EXCERPT PROVIDED
_ _ _ _ _
On the legislative front, much of the focus will be on Trump’s and the Republican-controlled Congress’ efforts to repeal Obama’s healthcare law. Many Pentagon contractors are contemplating the possibility that they might also move to undo some of the Obama regulations introduced over the past eight years that specifically apply to companies that do business with the federal government. Trump will need to work closely with Congress on this, said Roger Zakheim, a partner at Covington’s public policy and government affairs practice and former general counsel and deputy staff director of the House Armed Services Committee.
Federal contractors have been unhappy with Obama’s executive regulatory actions over the past eight years. Many companies have chosen to exit the government market because of the regulatory burdens, said Todd Overman, chair of the government contracts practice group at Bass, Berry & Sims. The compliance obligations have piled on, he said. “An enormous amount of regulation has been thrust upon defense contractors, particularly in the labor employment space, fair pay, executive orders on sick leave and all that sort of stuff,” said Overman. “This is especially concerning to service companies that may have a small federal footprint and are saying ‘this isn’t worth it.’”
_ _ _ _ _
EXERCISE PROMPT
Can you extend the excerpt above about defense contractors and Obama-era regulations, starting right after its last sentence?

PROVIDED DATA
_ _ _ _ _
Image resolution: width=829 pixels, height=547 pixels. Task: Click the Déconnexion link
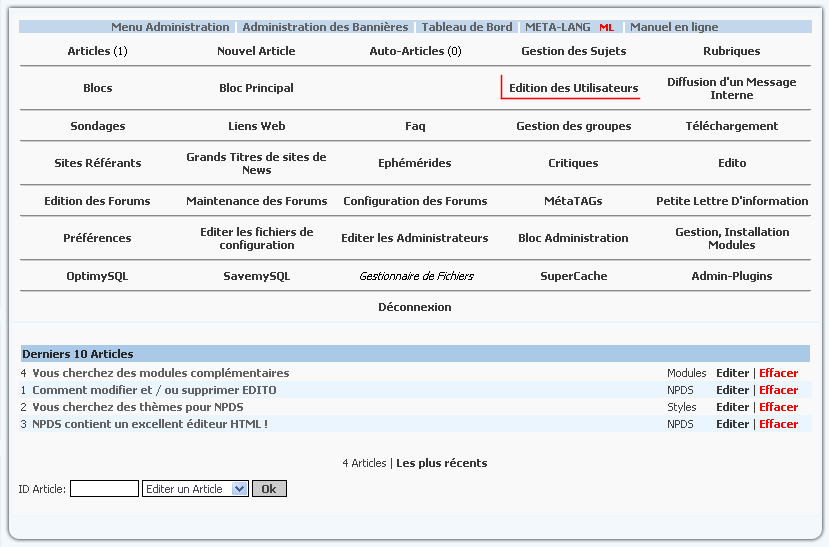[x=415, y=307]
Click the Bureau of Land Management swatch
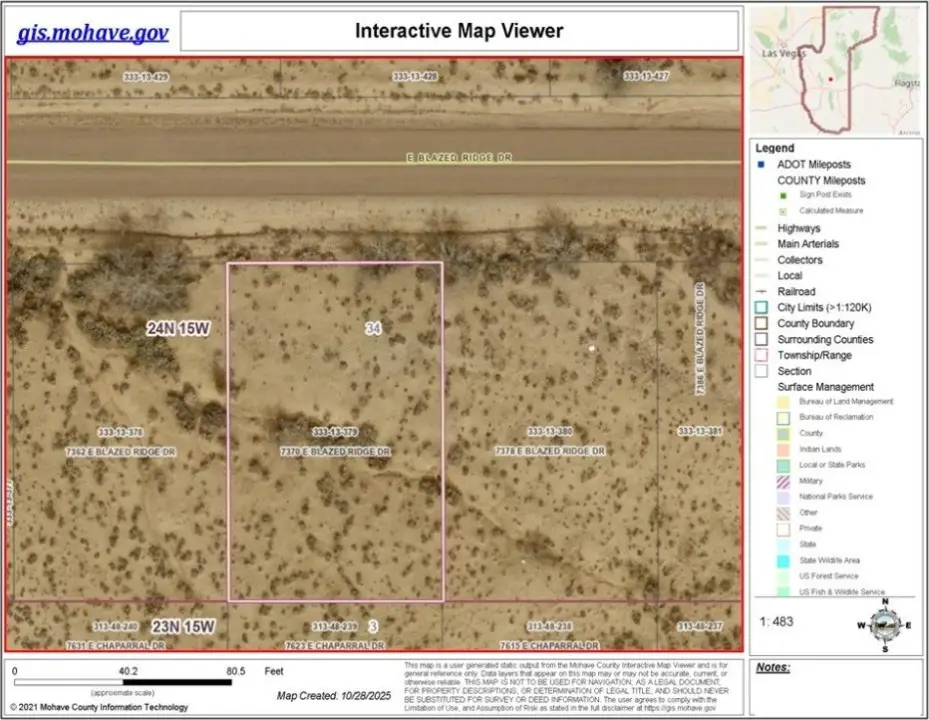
_ _ _ _ _
EXPECTED ANSWER
Industry groups will be calling on Trump not only for regulatory relief but also for help creating a more collegiate environment for contractors in the government market. “Expand public faith in governing by delivering results through partnership and collaboration between government and its supporting contractors,” urged the Professional Services Council. Other recommendations: Bring competent people into government. “We need experienced, competent leaders who can produce results,” PSC said. “America’s problems need all the talent we can get to work on them.”
For years the Pentagon and other agencies have operated in a controlled chaos, with short-term funding and under a hostile working relationship with Congress. The voting public made it known in this election that they dislike government dysfunction. So do federal agencies and their contractors, which will be looking at Trump and his team for clues that they will be able to work with Congress. That would be welcome change.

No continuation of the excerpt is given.